Step 5: Production Optimization

PostgreSQL Configuration:

-- Memory settings for vector operations
ALTER SYSTEM SET work_mem = '1GB';
ALTER SYSTEM SET maintenance_work_mem = '8GB';
ALTER SYSTEM SET shared_buffers = '4GB';

-- SSD optimization
ALTER SYSTEM SET random_page_cost = 1.1;

-- Enable monitoring
CREATE EXTENSION IF NOT EXISTS pg_stat_statements;

Application-Level Caching:

from functools import lru_cache
import hashlib

class OptimizedRAGSystem(ProductionRAGSystem):
    @lru_cache(maxsize=1000)
    def _get_query_cache_key(self, query: str) -> str:
        normalized = query.lower().strip()
        return hashlib.sha256(normalized.encode()).hexdigest()[:16]

    async def answer_question_cached(self, question: str, cache_ttl: int = 3600) -> Dict:
        # Implementation with Redis caching
        # Check cache first, fallback to generation
        pass

Step 6: Testing & Validation

Create comprehensive test suites to ensure accuracy:

@dataclass
class TestCase:
    question: str
    expected_topics: List[str]
    expected_sources: List[str]
    min_confidence: float

async def run_evaluation():
    test_cases = [
        TestCase(
            question="How do I update my billing address?",
            expected_topics=["billing", "address", "update"],
            expected_sources=["billing-management"],
            min_confidence=0.8
        )
    ]

    for test_case in test_cases:
        result = await rag_system.answer_question(test_case.question)
        # Evaluate accuracy, source quality, confidence

Key Implementation Takeaways

Building production RAG systems requires:

Hybrid Search: Combine semantic and keyword search for better relevance
Smart Chunking: Preserve document structure and context
Source Attribution: Always provide verifiable citations
Quality Gates: Set confidence thresholds to prevent bad answers
Performance Optimization: Cache, connection pooling, and database tuning
Systematic Testing: Comprehensive evaluation with real metrics

This implementation provides a solid foundation for RAG systems that actually work in production, handling real user queries with high accuracy and transparency.

The complete code is available as working examples that you can deploy and customize for your specific use case.
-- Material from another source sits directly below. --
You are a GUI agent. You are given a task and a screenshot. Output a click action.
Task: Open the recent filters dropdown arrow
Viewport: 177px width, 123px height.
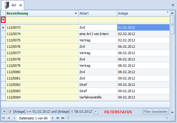point(96,112)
Focus on getting the fundamentals right—retrieval quality, source attribution, and user trust—before optimizing for advanced features.

Top comments (1)

Mirko Froehlich • Mar 21

Thanks for the write-up. That Postgres + pgvector combo feels solid. I'm using it for a much simpler use case, similarity search (using cosine similarity) to check if my auto-generated newsletter post is too similar to a recently published one. It works great there. (In a simpler pipeline that I'm building for an agentic engineering course, I'm using sqlite + ChromaDB, and this works just fine, too. Obviously less powerful and scalable, but great during development.)